===== Exercise materials =====
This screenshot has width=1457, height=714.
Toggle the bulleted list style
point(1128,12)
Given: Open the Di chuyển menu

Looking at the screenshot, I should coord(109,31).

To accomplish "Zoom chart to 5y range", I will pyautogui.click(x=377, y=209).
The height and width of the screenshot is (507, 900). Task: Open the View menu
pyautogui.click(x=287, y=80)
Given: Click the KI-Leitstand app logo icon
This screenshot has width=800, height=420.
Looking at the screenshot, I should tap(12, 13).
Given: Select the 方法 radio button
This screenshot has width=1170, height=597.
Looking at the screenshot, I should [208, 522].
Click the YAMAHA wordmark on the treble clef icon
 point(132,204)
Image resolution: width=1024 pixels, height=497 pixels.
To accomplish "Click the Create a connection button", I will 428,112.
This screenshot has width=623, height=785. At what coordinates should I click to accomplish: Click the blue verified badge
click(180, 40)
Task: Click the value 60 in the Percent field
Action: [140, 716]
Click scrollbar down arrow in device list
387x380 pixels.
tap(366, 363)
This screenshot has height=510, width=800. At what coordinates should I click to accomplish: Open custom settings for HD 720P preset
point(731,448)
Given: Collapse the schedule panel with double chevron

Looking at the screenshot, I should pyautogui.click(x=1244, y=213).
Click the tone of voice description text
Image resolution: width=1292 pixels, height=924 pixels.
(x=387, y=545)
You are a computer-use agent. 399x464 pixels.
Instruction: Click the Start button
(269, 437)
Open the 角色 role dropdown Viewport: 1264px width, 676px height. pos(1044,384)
=====
» **Directions for this task**:
From the records above, pull out each line that has "will".

» **Exercise result**:
To accomplish "Zoom chart to 5y range", I will pyautogui.click(x=377, y=209).
To accomplish "Click the Create a connection button", I will 428,112.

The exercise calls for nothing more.